**Task goal**
Please copy each line in the records below that contains the string "agent".

**Source information**
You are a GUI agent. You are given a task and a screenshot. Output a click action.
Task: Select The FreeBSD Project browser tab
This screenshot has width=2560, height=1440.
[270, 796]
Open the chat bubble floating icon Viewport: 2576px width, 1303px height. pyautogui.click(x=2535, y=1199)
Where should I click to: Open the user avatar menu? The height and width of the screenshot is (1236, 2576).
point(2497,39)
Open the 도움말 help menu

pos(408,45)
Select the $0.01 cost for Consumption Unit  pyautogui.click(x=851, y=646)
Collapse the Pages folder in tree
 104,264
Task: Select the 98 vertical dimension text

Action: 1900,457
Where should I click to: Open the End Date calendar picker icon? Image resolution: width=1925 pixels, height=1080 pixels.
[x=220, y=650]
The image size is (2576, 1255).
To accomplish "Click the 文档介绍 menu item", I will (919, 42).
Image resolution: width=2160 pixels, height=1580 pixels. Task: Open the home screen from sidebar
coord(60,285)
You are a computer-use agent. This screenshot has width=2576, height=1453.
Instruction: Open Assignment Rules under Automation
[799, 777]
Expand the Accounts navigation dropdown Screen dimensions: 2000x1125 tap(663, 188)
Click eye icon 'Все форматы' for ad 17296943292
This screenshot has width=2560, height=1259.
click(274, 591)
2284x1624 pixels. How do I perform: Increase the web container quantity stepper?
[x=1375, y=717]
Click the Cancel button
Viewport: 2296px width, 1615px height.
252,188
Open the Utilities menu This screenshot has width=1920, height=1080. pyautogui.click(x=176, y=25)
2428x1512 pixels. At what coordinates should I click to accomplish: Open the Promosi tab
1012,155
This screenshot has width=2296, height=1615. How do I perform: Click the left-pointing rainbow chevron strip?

**Answer for the task**
You are a GUI agent. You are given a task and a screenshot. Output a click action.
You are a computer-use agent. This screenshot has width=2576, height=1453.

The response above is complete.